В ночь с 1 на 2 марта началось восстание береговых частей полуэкипажа в Кронштадте и Гельсингфорсе. Восстал тот самый флот, которого очень боялась Германия. Россия обладала тогда на Балтийском море мощным флотом: четырьмя новыми линейными кораблями, новыми крейсерами, эскадренными миноносцами, новейшими подводными лодками. И этот флот был в полной готовности. Он стоял в Гельсингфорсе, в Кронштадте, подводные лодки базировались в Балтийском порту – ныне это Палдиски под Таллином. Всё было готово к весеннему наступлению на Балтике. Флот немцам надо было обезвредить до 12 апреля.

И началось восстание непонятно зачем и почему, но опять же не матросов на кораблях, не тех, кто участвовал в боевых действиях, а полуэкипажей, то есть тех, кто находился на берегу. Это или роты по обслуживанию кораблей, или те, кого готовили в матросы, но ещё не подготовили. Они не хотели идти под снаряды, не хотели тонуть от немецких торпед и мин, и они взбунтовались.

Восстание, начавшееся в ночь с 1 на 2 марта, продолжалось до 4 марта. За эти три дня было убито 120 кондукторов, офицеров, адмиралов и генералов флота, свыше 600 арестовано. Среди убитых – Главный командир Кронштадтского порта и Военный губернатор Кронштадта вице-адмирал Вирен, начальник штаба Кронштадтского порта контр-адмирал Александр Григорьевич Бутаков, командующий Балтийским флотом вице-адмирал Адриан Непенин. Руководство флота было всё уничтожено, убито бунтовщиками, а сопротивления не было. Матросы кораблей не встали на защиту своих офицеров. Никто не встал. Офицеров, как овец, вели через весь Кронштадт на заклание в овраг за Морским собором, и никто из нижних чинов не встал на их защиту. А достаточно было экипажа одного эскадренного миноносца, чтобы всё прекратить и бунтовщиков арестовать.

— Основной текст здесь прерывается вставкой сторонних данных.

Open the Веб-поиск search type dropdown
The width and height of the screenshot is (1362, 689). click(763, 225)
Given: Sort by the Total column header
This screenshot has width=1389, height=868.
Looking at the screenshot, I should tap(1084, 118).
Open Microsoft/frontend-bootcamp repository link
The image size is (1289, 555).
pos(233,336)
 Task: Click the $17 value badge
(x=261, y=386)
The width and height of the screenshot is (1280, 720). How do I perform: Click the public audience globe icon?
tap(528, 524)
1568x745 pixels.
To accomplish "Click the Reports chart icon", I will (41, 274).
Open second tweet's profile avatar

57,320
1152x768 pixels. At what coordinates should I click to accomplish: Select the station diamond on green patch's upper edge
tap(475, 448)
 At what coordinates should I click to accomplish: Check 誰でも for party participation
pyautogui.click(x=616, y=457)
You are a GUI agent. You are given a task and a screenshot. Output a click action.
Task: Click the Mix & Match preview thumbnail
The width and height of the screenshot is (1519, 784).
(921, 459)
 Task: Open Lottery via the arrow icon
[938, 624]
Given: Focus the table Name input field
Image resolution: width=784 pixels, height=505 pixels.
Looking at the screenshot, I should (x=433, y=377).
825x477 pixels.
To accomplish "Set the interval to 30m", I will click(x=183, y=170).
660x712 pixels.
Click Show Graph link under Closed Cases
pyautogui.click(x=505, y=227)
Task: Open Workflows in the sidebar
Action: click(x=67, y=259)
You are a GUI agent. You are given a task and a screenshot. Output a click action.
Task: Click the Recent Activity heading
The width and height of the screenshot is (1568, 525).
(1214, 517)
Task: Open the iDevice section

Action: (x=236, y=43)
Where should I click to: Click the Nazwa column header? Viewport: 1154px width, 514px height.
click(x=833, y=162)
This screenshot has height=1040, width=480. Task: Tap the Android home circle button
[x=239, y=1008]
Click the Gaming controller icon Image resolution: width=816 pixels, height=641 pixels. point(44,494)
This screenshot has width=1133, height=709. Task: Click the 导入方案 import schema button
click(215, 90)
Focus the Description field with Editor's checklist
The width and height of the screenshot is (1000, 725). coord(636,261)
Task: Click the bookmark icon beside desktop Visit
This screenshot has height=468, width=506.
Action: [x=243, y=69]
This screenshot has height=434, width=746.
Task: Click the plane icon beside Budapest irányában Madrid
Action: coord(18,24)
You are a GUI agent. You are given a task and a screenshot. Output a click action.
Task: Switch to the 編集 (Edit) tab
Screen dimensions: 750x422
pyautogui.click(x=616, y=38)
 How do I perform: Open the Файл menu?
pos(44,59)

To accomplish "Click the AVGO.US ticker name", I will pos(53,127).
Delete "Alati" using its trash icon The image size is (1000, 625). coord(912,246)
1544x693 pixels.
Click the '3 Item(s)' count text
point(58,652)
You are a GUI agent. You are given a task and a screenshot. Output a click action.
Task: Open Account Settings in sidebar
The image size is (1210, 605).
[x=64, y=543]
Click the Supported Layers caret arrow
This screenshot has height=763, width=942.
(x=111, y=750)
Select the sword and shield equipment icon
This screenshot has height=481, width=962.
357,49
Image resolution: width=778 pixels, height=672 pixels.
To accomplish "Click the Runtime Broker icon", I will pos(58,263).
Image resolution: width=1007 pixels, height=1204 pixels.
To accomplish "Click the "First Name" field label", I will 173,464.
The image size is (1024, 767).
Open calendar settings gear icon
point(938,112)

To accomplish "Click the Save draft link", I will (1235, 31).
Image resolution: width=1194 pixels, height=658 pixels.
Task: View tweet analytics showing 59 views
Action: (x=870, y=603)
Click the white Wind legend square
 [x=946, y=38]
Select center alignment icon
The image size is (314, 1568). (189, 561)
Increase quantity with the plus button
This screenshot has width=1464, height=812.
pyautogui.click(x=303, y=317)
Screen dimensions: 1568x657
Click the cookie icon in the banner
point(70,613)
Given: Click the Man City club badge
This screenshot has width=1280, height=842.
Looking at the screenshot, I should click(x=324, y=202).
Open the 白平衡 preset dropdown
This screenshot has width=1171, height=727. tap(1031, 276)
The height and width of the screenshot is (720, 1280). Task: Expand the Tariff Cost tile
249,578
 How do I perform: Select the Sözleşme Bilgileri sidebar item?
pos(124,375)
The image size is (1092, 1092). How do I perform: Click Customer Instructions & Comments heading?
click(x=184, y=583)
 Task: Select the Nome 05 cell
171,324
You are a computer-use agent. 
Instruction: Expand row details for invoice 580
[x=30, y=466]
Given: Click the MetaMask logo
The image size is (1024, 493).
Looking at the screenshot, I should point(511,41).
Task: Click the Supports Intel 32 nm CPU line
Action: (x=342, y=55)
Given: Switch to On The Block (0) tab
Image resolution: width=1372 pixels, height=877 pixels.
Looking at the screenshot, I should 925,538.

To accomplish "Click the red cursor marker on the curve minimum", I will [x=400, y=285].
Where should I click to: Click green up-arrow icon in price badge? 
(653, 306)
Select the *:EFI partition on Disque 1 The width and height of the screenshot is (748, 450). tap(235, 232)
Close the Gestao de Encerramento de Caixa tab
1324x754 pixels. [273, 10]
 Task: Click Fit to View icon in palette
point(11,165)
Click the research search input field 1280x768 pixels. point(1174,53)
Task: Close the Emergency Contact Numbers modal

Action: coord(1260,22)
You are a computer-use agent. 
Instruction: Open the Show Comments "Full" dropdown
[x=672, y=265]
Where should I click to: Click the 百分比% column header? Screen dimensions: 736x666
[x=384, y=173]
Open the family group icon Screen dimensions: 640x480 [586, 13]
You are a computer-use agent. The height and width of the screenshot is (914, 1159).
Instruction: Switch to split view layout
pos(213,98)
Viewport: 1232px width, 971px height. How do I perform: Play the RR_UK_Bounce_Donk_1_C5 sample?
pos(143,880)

Вот как описывает молодой мичман Владимир Успенский то, что произошло в Кронштадте: «С нас были сорваны погоны (у меня с куском рукава), сорвали также кокарды с фуражек и куда-то повели. По дороге к нам присоединяли новые группы арестованных офицеров. Мне было очень больно идти из-за сильно ушибленного копчика (во время ночного избиения. – А. 3.), я отставал, и сзади идущие наши конвоиры меня подгоняли ударами ружейного приклада. Нас нарочно провели через Якорную площадь, чтобы показать убитого адмирала Вирена и очень многих других офицеров, принесённых на эту площадь»[13]. Так осуществлялось уничтожение кадрового офицерского состава Балтийского флота. В этом тоже не было никакой стихийности. За действиями бунтовщиков чувствовалась железная рука организаторов, которым нужно было обессилить Русскую армию и флот накануне наступления, а лучше – и вовсе сорвать его.

1 марта в Твери, далеко от линии фронта, толпа солдат запасных батальонов и рабочих Морозовской мануфактуры ворвалась в губернаторский дворец, выволокла на площадь губернатора барона Николая Георгиевича фон Бюнтинга, требовала его смерти и в итоге его убила. «Толпа требовала смерти, – вспоминал очевидец этой ужасной расправы митрополит Вениамин (Федченков). – Губернатор спросил: „Я что сделал вам дурного?". „А что ты сделал нам хорошего?" – передразнила его женщина из толпы». Толпа глумилась над губернатором, избивала его, потом кто-то выстрелил ему в голову из пистолета, и труп ещё долго топтали ногами. «Так открылся первый день революции в нашей Твери…» Фон Бюнтинг, православный христианин, прежде чем выйти из дворца на верную смерть, успел по телефону исповедаться епископу Вениамину. Выстреливший в голову губернатору был, скорее всего, немецким агентом, но толпа-то была простых русских рабочих и работниц – вновь лютая ненависть к Императорской власти и убийство, делающее возврат к прежней мирной жизни уже невозможным. Всюду разыгрывается практически один и тот же сценарий, как будто из выученной методички.